10.4. Results of Atrial Appendage Occlusion
Based on several observational studies a prophylactic occlusion of the left atrial appendage seems suitable to avoid subsequent strokes in the scope of cardiac surgery . In addition, it could be shown based on a study of 137 patients that in comparison of excision/resection against the exclusion by sutures or staplers, the excision represented the more effective therapy with respect to the presence of residual niches at the base of the atrial appendage . The extent to which this can be transferred to today’s exclusion systems is unknown, but current data, however, suggest a better success with modern exclusion systems . In either case the optimal position and the occlusion has to be controlled by intraoperative transesophageal echocardiography.

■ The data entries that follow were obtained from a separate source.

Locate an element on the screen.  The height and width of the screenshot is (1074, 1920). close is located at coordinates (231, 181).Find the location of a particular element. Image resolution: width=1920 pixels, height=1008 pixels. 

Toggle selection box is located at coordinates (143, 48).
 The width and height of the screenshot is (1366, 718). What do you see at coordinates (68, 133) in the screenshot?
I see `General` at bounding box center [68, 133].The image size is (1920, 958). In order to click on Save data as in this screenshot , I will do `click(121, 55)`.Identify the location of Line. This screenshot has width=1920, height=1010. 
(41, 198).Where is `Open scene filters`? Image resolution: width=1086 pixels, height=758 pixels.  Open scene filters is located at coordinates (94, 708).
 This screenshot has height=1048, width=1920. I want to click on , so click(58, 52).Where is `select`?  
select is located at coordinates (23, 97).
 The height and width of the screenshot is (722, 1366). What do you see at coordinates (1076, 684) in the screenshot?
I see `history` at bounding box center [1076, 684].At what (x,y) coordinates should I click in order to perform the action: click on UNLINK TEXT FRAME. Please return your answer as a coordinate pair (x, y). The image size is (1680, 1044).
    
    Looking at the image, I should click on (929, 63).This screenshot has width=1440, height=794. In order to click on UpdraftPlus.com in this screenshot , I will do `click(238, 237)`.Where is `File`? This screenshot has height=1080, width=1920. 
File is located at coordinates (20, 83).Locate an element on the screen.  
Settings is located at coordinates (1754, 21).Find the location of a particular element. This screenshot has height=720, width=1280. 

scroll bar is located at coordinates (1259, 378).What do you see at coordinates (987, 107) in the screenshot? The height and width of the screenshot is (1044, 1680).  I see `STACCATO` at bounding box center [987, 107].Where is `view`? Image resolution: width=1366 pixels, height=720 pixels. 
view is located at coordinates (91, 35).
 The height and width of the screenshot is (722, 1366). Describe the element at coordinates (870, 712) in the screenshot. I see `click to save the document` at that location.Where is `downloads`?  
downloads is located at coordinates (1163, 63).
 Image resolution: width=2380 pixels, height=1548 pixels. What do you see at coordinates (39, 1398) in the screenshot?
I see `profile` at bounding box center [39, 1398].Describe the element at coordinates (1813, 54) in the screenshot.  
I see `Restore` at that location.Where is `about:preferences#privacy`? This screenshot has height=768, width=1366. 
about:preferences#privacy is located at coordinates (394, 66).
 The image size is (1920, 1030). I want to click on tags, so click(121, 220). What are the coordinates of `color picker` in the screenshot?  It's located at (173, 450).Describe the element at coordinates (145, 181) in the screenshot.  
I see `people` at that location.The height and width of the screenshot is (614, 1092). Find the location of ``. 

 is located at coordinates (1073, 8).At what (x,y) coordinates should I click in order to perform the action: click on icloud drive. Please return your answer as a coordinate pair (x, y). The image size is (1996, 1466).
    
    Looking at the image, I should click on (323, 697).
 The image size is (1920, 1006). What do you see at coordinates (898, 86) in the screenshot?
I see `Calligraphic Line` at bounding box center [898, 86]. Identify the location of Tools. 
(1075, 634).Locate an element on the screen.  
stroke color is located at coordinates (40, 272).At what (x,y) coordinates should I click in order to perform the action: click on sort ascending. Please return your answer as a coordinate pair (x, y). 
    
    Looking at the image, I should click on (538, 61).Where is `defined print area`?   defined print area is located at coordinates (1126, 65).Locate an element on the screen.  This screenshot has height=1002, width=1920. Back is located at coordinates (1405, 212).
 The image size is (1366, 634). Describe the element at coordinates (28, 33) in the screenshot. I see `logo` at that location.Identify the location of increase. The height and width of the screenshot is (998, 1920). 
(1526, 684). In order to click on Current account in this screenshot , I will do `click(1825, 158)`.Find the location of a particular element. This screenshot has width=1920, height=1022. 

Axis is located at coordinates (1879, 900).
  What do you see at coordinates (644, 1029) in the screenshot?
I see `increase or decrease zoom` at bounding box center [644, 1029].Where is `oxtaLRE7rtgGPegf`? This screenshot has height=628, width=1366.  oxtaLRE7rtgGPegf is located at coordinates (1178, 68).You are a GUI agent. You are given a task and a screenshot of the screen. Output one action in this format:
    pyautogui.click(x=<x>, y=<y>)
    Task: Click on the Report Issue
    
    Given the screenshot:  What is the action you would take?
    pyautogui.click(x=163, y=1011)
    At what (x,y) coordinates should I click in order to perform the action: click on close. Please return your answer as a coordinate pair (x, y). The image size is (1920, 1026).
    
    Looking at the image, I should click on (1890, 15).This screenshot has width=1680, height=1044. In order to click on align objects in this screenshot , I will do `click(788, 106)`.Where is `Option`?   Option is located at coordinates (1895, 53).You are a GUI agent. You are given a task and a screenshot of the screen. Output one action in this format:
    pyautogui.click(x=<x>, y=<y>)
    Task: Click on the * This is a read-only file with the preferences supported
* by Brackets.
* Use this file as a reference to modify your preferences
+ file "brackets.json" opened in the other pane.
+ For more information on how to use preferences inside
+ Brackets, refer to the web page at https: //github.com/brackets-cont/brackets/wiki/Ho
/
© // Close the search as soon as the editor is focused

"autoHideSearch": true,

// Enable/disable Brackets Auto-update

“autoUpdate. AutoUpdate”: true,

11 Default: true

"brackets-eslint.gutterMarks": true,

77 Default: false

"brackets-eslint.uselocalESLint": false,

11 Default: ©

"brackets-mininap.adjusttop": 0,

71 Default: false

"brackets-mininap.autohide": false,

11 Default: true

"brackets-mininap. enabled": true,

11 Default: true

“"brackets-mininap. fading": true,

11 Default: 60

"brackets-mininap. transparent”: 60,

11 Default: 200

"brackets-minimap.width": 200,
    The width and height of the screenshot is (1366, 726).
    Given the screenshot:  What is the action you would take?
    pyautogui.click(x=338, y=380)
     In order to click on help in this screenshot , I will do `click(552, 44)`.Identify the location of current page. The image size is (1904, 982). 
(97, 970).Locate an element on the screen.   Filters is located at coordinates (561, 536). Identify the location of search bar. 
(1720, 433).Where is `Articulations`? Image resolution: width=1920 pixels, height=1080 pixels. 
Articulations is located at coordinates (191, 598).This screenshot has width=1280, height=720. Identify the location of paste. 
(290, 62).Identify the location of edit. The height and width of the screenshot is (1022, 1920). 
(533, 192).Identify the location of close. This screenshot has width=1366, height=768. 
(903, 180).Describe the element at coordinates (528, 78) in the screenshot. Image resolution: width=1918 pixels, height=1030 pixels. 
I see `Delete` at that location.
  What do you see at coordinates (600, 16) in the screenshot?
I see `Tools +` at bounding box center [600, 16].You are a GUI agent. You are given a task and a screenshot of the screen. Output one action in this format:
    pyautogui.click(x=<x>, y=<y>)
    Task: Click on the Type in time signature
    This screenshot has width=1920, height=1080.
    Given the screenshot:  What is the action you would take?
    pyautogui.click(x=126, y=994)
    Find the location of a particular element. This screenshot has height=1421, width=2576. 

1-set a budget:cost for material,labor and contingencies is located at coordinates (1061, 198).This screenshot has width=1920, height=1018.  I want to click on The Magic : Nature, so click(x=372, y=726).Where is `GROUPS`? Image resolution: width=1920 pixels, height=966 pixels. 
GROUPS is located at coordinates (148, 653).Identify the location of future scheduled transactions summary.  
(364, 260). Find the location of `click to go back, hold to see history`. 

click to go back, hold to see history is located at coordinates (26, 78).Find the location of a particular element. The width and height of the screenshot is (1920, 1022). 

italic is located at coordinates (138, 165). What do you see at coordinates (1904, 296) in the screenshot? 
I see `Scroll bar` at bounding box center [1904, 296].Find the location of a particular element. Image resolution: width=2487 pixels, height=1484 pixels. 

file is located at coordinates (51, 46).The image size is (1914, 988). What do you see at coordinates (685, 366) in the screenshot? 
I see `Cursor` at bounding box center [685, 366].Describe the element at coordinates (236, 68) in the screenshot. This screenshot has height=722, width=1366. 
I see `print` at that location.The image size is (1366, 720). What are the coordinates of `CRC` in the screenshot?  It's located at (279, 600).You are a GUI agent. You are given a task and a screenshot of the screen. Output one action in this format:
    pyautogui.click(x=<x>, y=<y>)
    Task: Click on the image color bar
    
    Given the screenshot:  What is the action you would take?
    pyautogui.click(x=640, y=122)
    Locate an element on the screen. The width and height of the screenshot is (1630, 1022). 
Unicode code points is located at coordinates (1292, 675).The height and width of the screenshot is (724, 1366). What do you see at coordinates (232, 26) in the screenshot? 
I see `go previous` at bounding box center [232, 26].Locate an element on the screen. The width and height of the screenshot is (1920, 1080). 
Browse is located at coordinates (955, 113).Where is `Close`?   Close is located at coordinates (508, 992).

The introduction of new AF ablation technologies has revolutionized the surgical therapy of atrial fibrillation. Atrial fibrillation can be found as a comorbidity in an increasing number of cardiac surgical patients due to increasing patient age having an indication for coronary artery bypass or valve surgery.
While modern surgical ablation concepts are based on the origin of AF triggers and the modified concepts of trigger elimination and substrate modification, new minimal invasive techniques allow for short operation times, rapid recovery, and short hospital stays of a few days. Epicardial ablation systems will be preferred in patients with simultaneous coronary bypass surgery or aortic valve replacement, whereas endocardial ablation devices are indicated predominantly during surgery for the mitral valve, where the left atrium will be opened. In addition, novel devices designed specifically for minimally invasive epicardial exclusion of the left atrial appendage will broaden the range of treatment options available.
Surgical AF ablation is a procedure in evolution with a variety of incisions, lesion sets, and energy modalities in use. To optimise its potential, further studies of their efficacy and safety will guide their future development.
The authors have no financial associations or relationship with industry that might pose conflict of interests with the submitted paper.